New Zealand
Legal form: Corporate legislation source in New Zealand is Companies Act 1993. New Zealand laws allow for the following categories of business ownership: Private Limited Companies, Partnerships, Sole Proprietorships, Public Companies, Societies and Trusts. The most popular form used by international investors in New Zealand is private limited company.
Name of the company: The company names may end with one of the following names or their abbreviations: 'company' , 'Company Limited', 'Limited', 'Tapui (Limited)', 'Unlimited'. Company names which are offensive or include words or phrases protected by the Flags, Emblems and Name Protection Act 1981 or by any other enactment will not be approved. These, for example, include names having royal, national, international, commercial or other significance.
Memorandum and Articles of Association: A Company need not adopt its own constitution, than the rules of the Companies Act 1993 in effect become the company's constitution. The company may adopt a written constitution, which (as long as it meets minimum prescribed Companies Act 1993 statutory requirements) outlines the rules by which a company must operate. The provisions of the Companies Act 1993 apply except to the extent that they may be legally varied by a constitution.
Shareholders: A minimum of one shareholder is required which may be an individual or a corporate body. Trusts are not recognized for being a shareholder as shareholders have certain liabilities under New Zealand Company law. The details of company shareholders are available on public file.
The share capital: There is no specific minimum capital requirement. The usual minimum authorized capital is NZ$ 100. The minimum issued capital may be one share of par value. Issued shares must be fully paid. Registered shares, preference shares, redeemable shares and shares with or without voting rights are permitted.

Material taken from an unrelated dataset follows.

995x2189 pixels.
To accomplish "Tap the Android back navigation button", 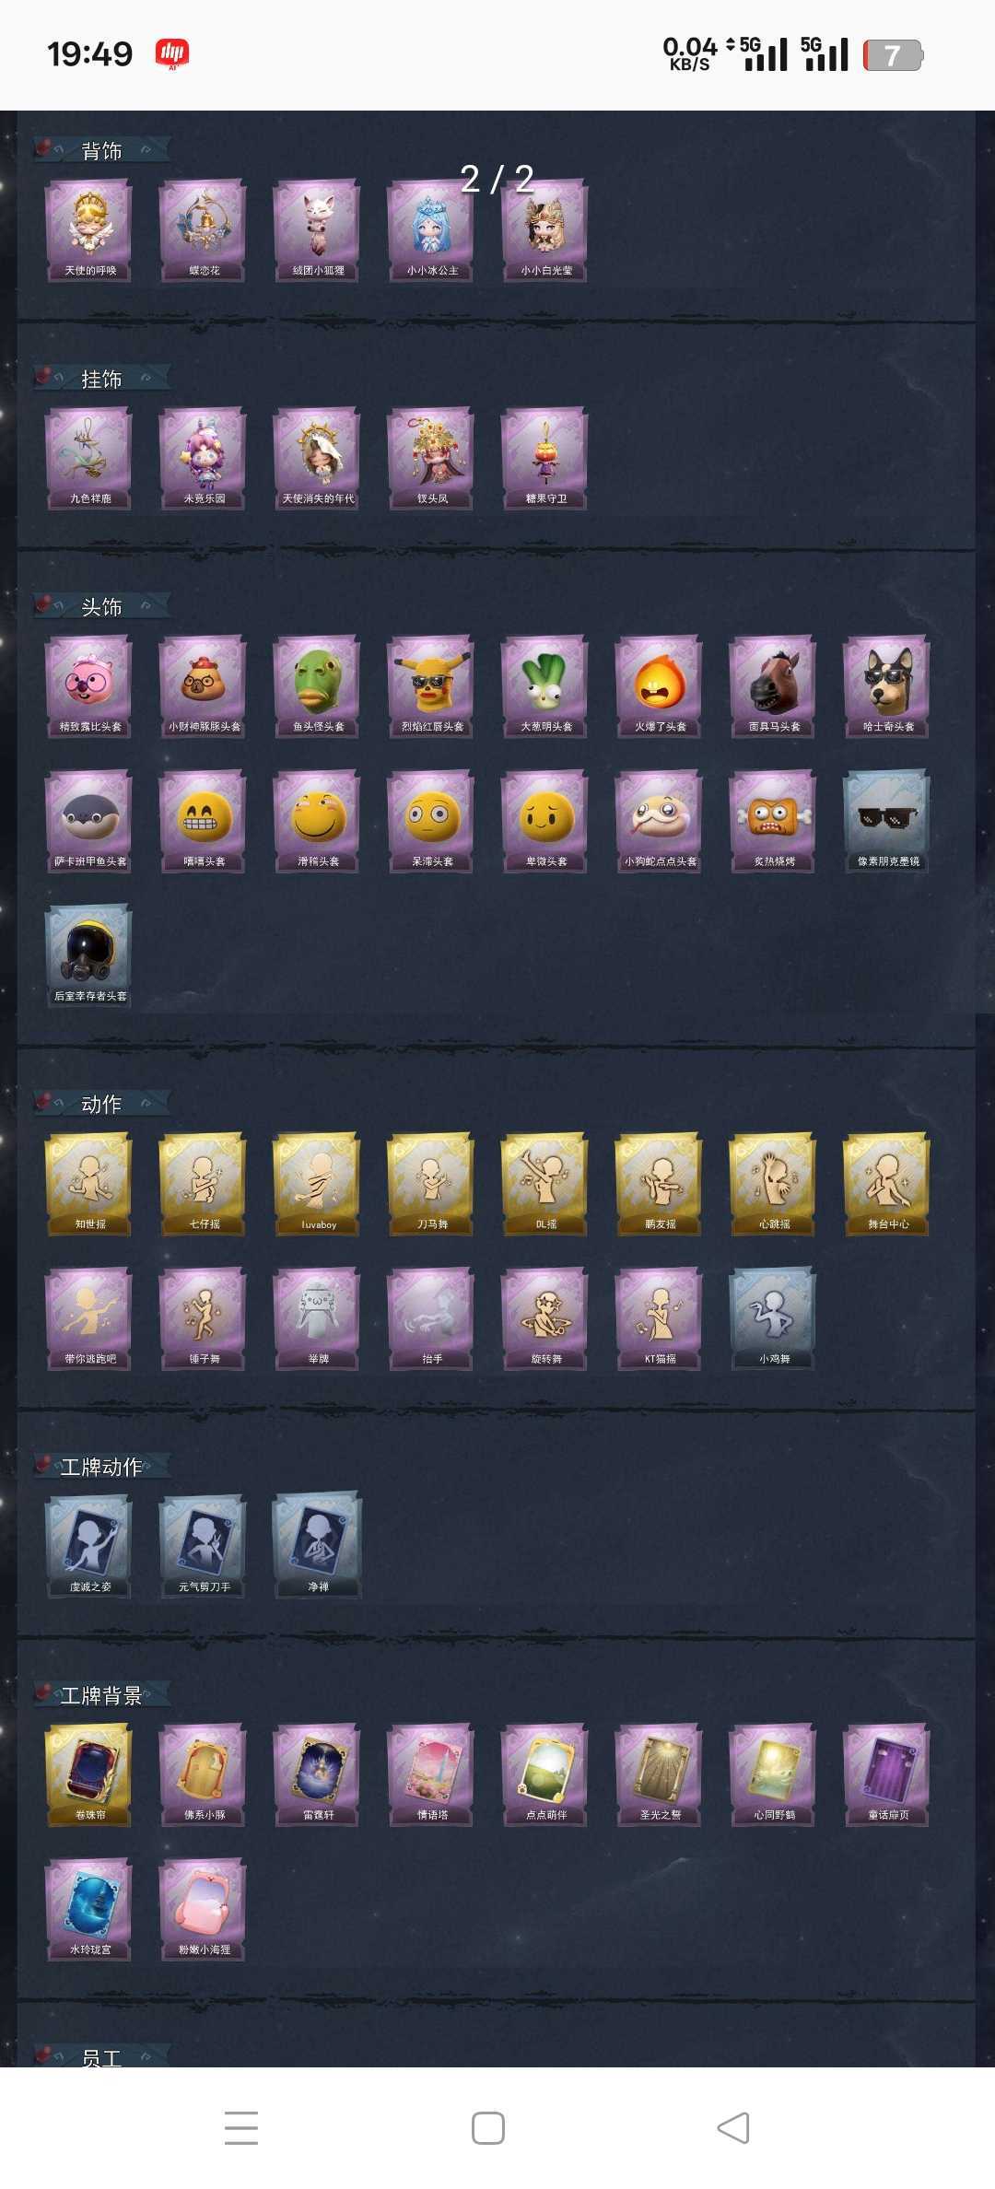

Directors of the New Zealand company: New Zealand limited company must have at least one Director, who has to be a natural person (i.e. not a body corporate) but don't need to be a New Zealand Resident. There is no restriction on the total numbers of directors, and directors need not to be shareholders.
Registered office and local agent/secretary: Every company must have a registered office in New Zealand.
The registered office address must be notified to the Registrar on the application form for incorporation and needs to be a physical New Zealand address. It is normally the business address of the company or the address of the Company's accountant. It is not longer necessary to display the Company's name at the Registered Office. Every company must have an address for service in New Zealand, where legal documents can be delivered to the company. This may be the same address as the company's registered office or it may be elsewhere, but it needs to be a physical New Zealand address, not at a postal box or document exchange. The address must be notified to the Registrar on the application form for incorporation. It is not requested by law to appoint a secretary but it is advisable do so. The appointment of a secretary is not notified to the Companies Office.
Taxation: The rate for income tax for companies in New Zealand is 33%; the top marginal rate for natural persons is 39%.
Audit and financial returns: An auditor must be appointed, if a company is controlled by foreign interests, that is, where body corporate incorporated outside New Zealand or their subsidiaries, or persons not ordinarily resident on New Zealand control more than 25% of the votes. Other companies can unanimously resolve not to appoint an auditor. All New Zealand companies are required to file annual returns with the authorities and to keep financial records, which should reflect the financial position of a company.
Meetings: All meetings may be held outside New Zealand, by telephone or other electronic means. Alternatively, directors and shareholders may vote by proxy.